§ Work instructions:
Take the data that follows and retype it word for word.

(Collected data entries)

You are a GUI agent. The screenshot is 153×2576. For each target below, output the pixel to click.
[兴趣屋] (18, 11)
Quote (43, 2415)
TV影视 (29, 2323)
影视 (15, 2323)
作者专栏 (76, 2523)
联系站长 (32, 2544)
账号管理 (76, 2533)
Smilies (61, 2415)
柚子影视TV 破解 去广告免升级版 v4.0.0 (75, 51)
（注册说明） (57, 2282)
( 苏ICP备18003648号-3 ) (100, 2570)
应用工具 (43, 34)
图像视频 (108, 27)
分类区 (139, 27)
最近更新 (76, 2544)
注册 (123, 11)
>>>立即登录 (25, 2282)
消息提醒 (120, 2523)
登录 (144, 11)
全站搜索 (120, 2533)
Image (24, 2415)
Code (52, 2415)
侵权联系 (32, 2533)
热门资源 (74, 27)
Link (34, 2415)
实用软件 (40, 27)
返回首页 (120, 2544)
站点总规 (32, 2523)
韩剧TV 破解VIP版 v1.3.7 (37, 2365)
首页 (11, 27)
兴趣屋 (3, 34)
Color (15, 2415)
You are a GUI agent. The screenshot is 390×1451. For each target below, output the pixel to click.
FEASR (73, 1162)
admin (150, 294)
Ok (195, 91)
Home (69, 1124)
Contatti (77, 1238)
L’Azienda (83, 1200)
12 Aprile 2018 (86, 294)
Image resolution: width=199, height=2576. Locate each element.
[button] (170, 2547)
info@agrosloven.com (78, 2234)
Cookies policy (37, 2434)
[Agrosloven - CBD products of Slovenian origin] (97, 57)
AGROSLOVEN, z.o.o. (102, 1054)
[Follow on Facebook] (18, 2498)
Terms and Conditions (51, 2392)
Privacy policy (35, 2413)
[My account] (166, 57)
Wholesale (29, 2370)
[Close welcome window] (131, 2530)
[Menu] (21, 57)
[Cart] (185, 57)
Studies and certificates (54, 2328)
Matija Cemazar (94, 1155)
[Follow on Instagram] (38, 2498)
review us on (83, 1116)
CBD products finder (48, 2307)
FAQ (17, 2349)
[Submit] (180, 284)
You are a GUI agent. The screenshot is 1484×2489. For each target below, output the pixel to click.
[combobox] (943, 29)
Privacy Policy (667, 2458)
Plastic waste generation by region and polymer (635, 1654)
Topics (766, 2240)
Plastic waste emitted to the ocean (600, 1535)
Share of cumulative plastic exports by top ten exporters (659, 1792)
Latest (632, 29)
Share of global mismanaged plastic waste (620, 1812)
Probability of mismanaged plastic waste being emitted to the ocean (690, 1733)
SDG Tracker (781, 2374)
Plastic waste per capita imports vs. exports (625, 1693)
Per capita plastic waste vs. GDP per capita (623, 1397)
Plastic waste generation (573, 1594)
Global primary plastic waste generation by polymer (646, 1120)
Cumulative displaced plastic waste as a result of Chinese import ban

§ Answer to the problem:
You are a GUI agent. The screenshot is 153×2576. For each target below, output the pixel to click.
[兴趣屋] (18, 11)
Quote (43, 2415)
TV影视 (29, 2323)
影视 (15, 2323)
作者专栏 (76, 2523)
联系站长 (32, 2544)
账号管理 (76, 2533)
Smilies (61, 2415)
柚子影视TV 破解 去广告免升级版 v4.0.0 (75, 51)
（注册说明） (57, 2282)
( 苏ICP备18003648号-3 ) (100, 2570)
应用工具 (43, 34)
图像视频 (108, 27)
分类区 (139, 27)
最近更新 (76, 2544)
注册 (123, 11)
>>>立即登录 (25, 2282)
消息提醒 (120, 2523)
登录 (144, 11)
全站搜索 (120, 2533)
Image (24, 2415)
Code (52, 2415)
侵权联系 (32, 2533)
热门资源 (74, 27)
Link (34, 2415)
实用软件 (40, 27)
返回首页 (120, 2544)
站点总规 (32, 2523)
韩剧TV 破解VIP版 v1.3.7 (37, 2365)
首页 (11, 27)
兴趣屋 (3, 34)
Color (15, 2415)
You are a GUI agent. The screenshot is 390×1451. For each target below, output the pixel to click.
FEASR (73, 1162)
admin (150, 294)
Ok (195, 91)
Home (69, 1124)
Contatti (77, 1238)
L’Azienda (83, 1200)
12 Aprile 2018 (86, 294)
Image resolution: width=199, height=2576. Locate each element.
[button] (170, 2547)
info@agrosloven.com (78, 2234)
Cookies policy (37, 2434)
[Agrosloven - CBD products of Slovenian origin] (97, 57)
AGROSLOVEN, z.o.o. (102, 1054)
[Follow on Facebook] (18, 2498)
Terms and Conditions (51, 2392)
Privacy policy (35, 2413)
[My account] (166, 57)
Wholesale (29, 2370)
[Close welcome window] (131, 2530)
[Menu] (21, 57)
[Cart] (185, 57)
Studies and certificates (54, 2328)
Matija Cemazar (94, 1155)
[Follow on Instagram] (38, 2498)
review us on (83, 1116)
CBD products finder (48, 2307)
FAQ (17, 2349)
[Submit] (180, 284)
You are a GUI agent. The screenshot is 1484×2489. For each target below, output the pixel to click.
[combobox] (943, 29)
Privacy Policy (667, 2458)
Plastic waste generation by region and polymer (635, 1654)
Topics (766, 2240)
Plastic waste emitted to the ocean (600, 1535)
Share of cumulative plastic exports by top ten exporters (659, 1792)
Latest (632, 29)
Share of global mismanaged plastic waste (620, 1812)
Probability of mismanaged plastic waste being emitted to the ocean (690, 1733)
SDG Tracker (781, 2374)
Plastic waste per capita imports vs. exports (625, 1693)
Per capita plastic waste vs. GDP per capita (623, 1397)
Plastic waste generation (573, 1594)
Global primary plastic waste generation by polymer (646, 1120)
Cumulative displaced plastic waste as a result of Chinese import ban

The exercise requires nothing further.